Crust -- As the leeks saute, make your crust. Now I prefer to use a tart pan, but not everyone has one. You can make a rough or rustic tart and just lightly crimp the sides up around the tart which is fine. But you want something around 10-12" round. A pizza pan also works for this and you can also make this on a pizza stone. If making it on a pizza stone or a pizza pan I line with parchment paper, so it doesn't stick (not necessary, just something I liked to do). If using a tart pan, spray with non stick spray.
Unroll the pizza dough and roll on a floured surface into a circle. About 14-16", thin but you don't want it falling apart. Then in the tart pan, pat on the bottom and then pat up the sides. If using a pizza stone, pan, etc., don't crimp up the edges until you fill the crust with the fillings.
Potatoes -- To your leftover potatoes, add in the chives, egg, garlic, and 1/4 cup cheese. Mix the potatoes well and then spread the potato mixture on to the pizza dough.
Note: If using fresh homemade mashed potatoes vs leftovers, just make a basic recipe with butter and cream and then add in the chives, egg, garlic and cheese liked stated above.
Tart -- For the tart pan, fill the bottom of the pan. If using a pizza stone or pizza pan, spread the potatoes on the pizza dough leaving 2" around the edge so you can fold them over form a crust. Just don't fill it all the way to the edge.

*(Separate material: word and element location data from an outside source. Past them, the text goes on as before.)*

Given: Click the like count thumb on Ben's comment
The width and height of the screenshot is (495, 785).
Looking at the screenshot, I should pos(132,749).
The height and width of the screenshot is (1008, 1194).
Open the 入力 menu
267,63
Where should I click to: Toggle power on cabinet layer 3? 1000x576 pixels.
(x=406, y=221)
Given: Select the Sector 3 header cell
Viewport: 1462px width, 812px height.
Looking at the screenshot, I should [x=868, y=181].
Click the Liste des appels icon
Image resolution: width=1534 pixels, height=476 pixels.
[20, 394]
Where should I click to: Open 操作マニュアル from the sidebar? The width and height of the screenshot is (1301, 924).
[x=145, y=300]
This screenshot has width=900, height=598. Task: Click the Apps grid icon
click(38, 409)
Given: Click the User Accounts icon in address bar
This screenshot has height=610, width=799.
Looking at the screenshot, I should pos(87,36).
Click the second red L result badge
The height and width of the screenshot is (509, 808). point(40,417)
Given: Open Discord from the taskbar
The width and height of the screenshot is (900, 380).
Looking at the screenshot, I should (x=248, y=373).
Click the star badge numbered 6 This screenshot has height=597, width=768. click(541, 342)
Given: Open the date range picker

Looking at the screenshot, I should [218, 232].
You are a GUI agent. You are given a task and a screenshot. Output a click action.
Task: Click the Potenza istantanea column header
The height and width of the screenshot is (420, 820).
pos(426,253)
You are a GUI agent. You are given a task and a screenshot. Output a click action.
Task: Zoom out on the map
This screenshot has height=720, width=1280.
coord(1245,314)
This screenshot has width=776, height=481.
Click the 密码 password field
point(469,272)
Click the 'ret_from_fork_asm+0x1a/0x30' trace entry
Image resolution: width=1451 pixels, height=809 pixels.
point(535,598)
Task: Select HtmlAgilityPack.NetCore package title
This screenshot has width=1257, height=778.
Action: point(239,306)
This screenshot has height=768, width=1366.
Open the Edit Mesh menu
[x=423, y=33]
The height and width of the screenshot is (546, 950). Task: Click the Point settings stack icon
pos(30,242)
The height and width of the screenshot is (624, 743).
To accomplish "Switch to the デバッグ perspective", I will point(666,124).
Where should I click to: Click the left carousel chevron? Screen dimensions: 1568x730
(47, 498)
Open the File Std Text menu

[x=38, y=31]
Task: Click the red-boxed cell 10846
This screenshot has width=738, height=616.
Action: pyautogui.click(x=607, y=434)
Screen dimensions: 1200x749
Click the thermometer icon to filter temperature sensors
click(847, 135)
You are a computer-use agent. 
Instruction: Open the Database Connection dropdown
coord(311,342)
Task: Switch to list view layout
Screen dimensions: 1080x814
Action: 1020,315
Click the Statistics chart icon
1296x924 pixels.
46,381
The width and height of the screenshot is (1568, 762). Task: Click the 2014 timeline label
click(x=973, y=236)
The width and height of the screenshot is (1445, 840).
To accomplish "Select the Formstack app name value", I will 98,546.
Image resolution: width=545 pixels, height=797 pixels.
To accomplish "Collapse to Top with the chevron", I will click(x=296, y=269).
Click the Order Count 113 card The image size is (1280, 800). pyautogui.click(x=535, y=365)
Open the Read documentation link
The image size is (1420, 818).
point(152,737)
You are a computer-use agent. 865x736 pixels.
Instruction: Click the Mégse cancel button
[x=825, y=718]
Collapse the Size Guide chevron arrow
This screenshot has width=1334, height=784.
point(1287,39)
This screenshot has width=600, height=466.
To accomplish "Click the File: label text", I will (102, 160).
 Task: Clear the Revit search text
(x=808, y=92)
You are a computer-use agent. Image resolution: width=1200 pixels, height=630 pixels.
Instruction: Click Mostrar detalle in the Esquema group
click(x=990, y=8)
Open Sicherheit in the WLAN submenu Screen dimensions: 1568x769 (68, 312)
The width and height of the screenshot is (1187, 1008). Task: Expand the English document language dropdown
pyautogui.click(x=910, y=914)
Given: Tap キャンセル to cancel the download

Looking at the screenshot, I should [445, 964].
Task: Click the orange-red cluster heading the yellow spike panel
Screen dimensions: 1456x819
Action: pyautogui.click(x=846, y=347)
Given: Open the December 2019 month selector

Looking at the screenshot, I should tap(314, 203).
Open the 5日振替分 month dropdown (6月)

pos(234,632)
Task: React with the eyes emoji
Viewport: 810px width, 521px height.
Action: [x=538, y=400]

Leeks and Turkey -- Spread the leeks, scallion, garlic and turkey mixture over the potato and top with the remaining cheese.
Bake -- In a 375 degree oven, bake for 20 minutes until golden brown. If using a pizza stone, don't forget to heat up the stone first. After the cheese is melted and the crust is golden brown, remove and let set just 5 minutes before serving.
Serving -- Cut in slices like a pizza and serve with a scoop of cranberry sauce on the top. Serve with balsamic green beans and a pumpkin parfait. Leftovers are great!